Assignment:
For each line in the data that includes "Select", make a copy.

(Items listed in a dataset)
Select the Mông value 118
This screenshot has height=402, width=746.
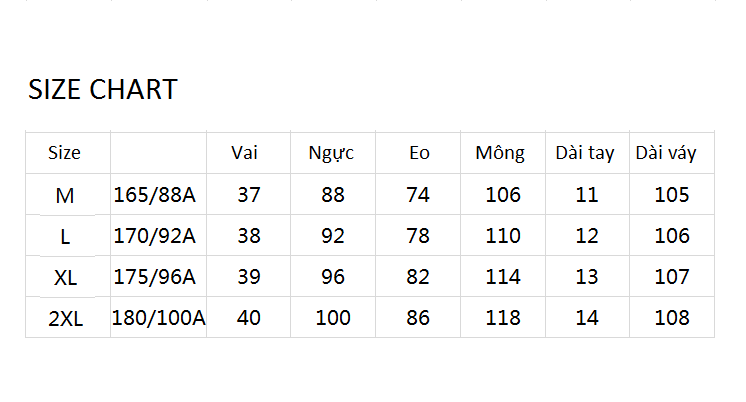(503, 317)

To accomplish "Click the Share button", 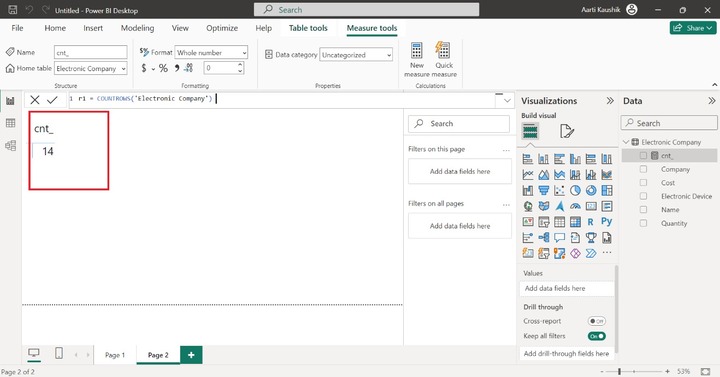I will click(693, 28).
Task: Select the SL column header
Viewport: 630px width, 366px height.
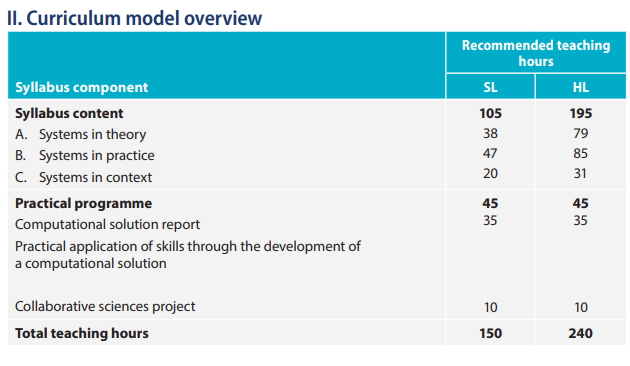Action: click(490, 87)
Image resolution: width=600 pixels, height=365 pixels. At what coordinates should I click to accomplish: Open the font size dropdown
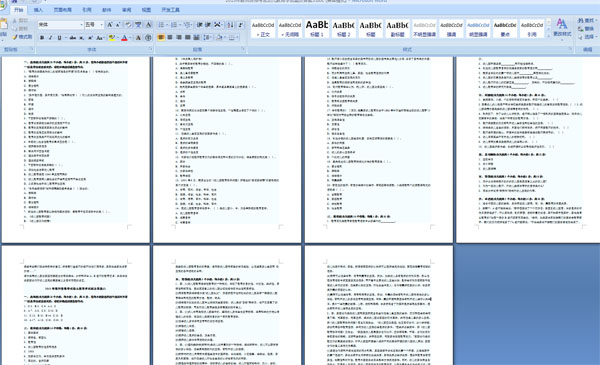(94, 25)
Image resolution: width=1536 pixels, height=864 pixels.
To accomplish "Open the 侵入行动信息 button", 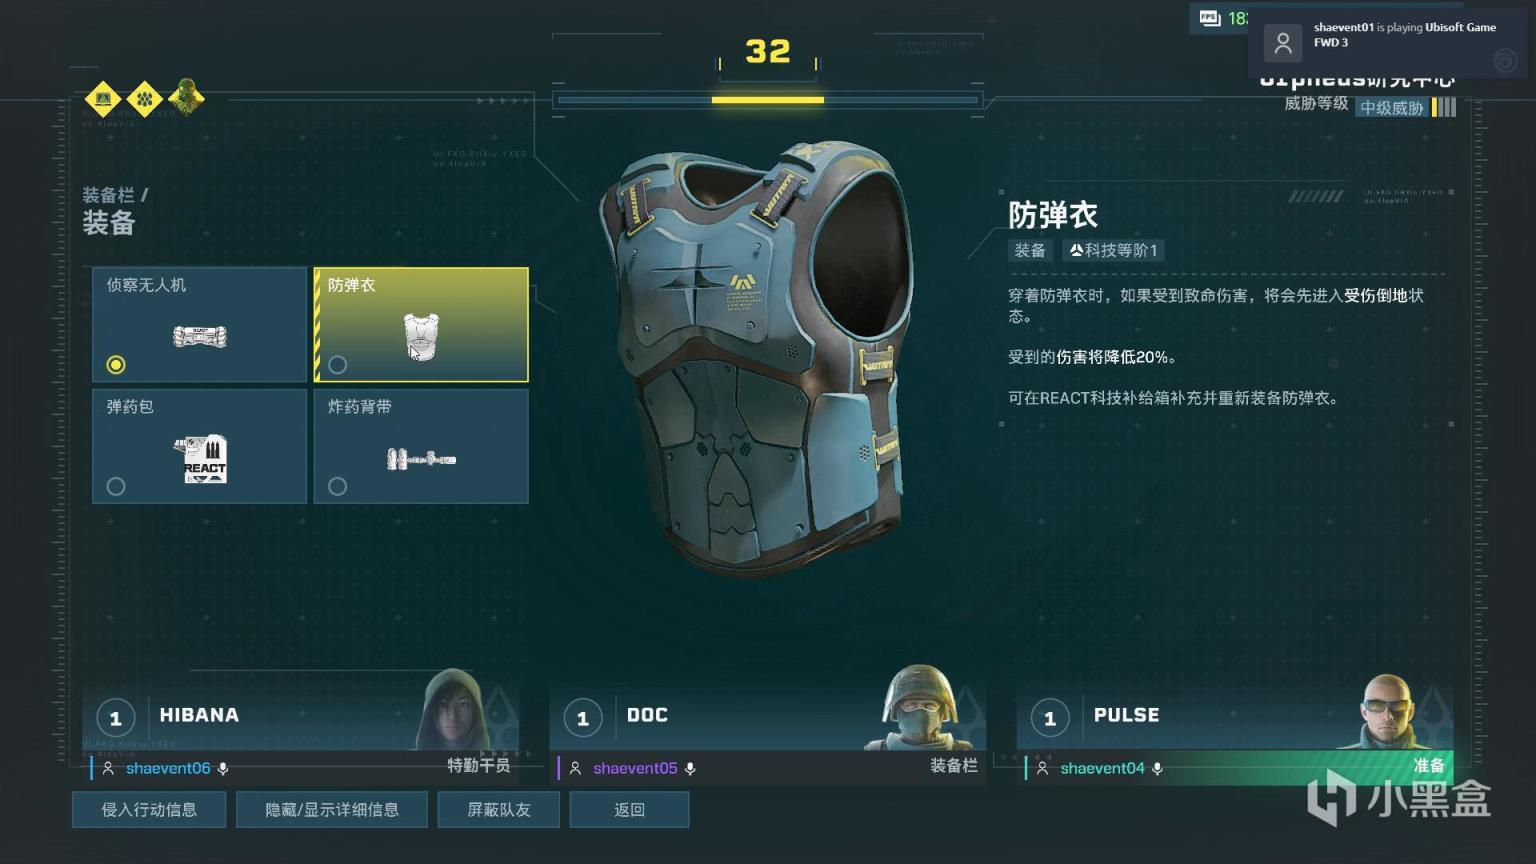I will pos(149,810).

Answer to the exercise:
Select the Mông value 118
Task: Select the SL column header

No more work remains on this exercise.